Rest assured, I wept for the all of the lost lives--so many talented women with so much potential, murdered for no reason other than the sick satisfaction of a deviant and diabolical serial murderer.


I remember two separate police officers who made the ultimate sacrifice. Detroit police officer Michael Scanlon (right) was stabbed to death by a punk while doing nothing more than making a traffic stop. He died alone on a cold driveway in a puddle of blood. He left behind a wife and two small children, one just 1 month old. Officer Scott Stewart, another of Detroit's finest, was killed by a contact wound to the back of his head while investigating a block party in the city of Detroit. His heartsick partners who were off chasing people who fled the party heard the shot from afar and raced back to the scene. They found their colleague and friend lifeless and crumpled in a heap on the front lawn.

Rest assured, I wept over the deaths of two police officers murdered while doing their jobs. Rest in peace, officers Scanlon and Stewart. Your work has spoken for you.

There are 95 more stories. Tonight, tomorrow and always I remember. And still I weep. 

Statements made in this post are my own and are not intended to reflect the views, opinion or position of the Michigan Attorney General or the Michigan Department of Attorney General.


Chris Crandle said...

Donna, thank you for what you do...and thank you for "speaking up for those who cannot speak for themselves" (Prov. 31:8).

Anonymous said...

Donna, My heart wept as I read of the murders you spoke of in this article. It also weeps for those murdered victims yet to get justice like Taylor Placker, Skyla Whitaker and so very many more.

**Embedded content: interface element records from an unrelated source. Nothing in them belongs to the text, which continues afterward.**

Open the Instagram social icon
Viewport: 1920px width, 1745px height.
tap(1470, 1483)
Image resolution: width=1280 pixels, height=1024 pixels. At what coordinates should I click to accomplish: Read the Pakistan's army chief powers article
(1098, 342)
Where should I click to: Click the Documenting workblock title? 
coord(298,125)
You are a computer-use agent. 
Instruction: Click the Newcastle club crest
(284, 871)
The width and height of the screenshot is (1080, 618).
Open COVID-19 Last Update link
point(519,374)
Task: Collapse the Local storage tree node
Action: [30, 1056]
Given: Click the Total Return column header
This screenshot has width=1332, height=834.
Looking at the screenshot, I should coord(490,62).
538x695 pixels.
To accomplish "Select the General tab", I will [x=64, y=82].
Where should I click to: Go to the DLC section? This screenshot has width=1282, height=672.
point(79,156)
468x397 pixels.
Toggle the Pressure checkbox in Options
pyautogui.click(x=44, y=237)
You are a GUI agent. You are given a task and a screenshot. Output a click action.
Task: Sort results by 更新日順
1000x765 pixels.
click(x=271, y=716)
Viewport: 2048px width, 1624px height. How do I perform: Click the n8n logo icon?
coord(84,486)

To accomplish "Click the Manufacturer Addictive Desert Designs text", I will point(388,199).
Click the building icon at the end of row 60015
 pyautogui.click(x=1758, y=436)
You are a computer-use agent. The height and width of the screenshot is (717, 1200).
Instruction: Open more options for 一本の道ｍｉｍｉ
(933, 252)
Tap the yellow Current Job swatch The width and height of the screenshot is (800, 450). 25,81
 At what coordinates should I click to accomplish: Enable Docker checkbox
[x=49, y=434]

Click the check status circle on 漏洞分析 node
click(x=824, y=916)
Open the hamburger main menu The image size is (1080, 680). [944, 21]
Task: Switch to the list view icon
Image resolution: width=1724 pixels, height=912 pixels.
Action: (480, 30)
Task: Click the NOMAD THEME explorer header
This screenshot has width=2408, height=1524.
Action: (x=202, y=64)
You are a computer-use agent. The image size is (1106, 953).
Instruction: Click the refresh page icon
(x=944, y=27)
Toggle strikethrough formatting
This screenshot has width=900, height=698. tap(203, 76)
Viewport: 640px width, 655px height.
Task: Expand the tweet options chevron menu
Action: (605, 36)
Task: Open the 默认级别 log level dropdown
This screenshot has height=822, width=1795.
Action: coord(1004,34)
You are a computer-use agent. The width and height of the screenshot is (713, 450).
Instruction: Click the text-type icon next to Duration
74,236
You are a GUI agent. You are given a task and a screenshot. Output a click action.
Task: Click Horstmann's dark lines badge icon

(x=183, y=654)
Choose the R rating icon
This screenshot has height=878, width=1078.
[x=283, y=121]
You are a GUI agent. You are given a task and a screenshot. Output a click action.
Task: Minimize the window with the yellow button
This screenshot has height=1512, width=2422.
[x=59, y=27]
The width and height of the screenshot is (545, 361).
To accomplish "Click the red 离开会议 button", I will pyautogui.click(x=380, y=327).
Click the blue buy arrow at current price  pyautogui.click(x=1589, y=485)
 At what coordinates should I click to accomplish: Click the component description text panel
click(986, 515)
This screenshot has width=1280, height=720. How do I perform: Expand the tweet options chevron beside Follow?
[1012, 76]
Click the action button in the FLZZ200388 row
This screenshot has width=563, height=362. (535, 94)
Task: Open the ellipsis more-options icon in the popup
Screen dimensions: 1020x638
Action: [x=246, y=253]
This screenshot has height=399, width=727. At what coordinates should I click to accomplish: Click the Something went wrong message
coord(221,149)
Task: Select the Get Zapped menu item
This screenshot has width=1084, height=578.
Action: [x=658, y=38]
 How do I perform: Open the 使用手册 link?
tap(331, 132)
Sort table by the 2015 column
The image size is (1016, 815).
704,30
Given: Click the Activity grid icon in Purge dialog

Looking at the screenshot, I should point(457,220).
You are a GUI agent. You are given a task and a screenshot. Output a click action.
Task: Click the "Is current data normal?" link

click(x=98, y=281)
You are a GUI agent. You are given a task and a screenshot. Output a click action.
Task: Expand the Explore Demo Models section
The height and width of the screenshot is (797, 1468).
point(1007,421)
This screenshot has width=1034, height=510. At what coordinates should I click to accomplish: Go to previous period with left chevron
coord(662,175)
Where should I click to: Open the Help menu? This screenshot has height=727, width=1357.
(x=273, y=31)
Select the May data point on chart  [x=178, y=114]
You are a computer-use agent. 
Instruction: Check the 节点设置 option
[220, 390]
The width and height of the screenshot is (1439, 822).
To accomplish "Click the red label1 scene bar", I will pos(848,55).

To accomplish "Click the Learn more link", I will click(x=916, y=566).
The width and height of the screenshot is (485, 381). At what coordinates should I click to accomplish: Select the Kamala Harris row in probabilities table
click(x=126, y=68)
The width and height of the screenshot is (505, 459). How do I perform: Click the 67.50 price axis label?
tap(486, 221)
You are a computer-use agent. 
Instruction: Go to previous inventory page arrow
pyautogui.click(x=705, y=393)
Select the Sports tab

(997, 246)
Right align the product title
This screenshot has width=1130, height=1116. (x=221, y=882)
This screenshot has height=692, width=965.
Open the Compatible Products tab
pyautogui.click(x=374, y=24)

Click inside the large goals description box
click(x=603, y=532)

I am with Chris in his comment. Thank you so very much for what you do. With people like you speaking for the victims, how can we not feel hope that justice is in fact the final Victor.


Jessie said...

There are so many victims of homicide and it seems the list just keeps growing day by day. My heart aches for these families as well as for our family. Thank you for dedicating your life and career to help families like ours and to speak for the victims who need a strong voice like yours. I hope my stepson, Kenny and his girlfriend Pam get justice too one day. I have devoted my life for the rest of my life, if need be, to make sure it happens. I have also been the chairperson for the Crime Stoppers Family Group Committee since March of this year. We meet once a month at Second Ebenezer Baptist Church in Detroit. I hope to make a difference and hopefully will bring awareness to the community that we cannot keep tolerating senseless brutal murders. We all need to start speaking up and speaking out against homicide.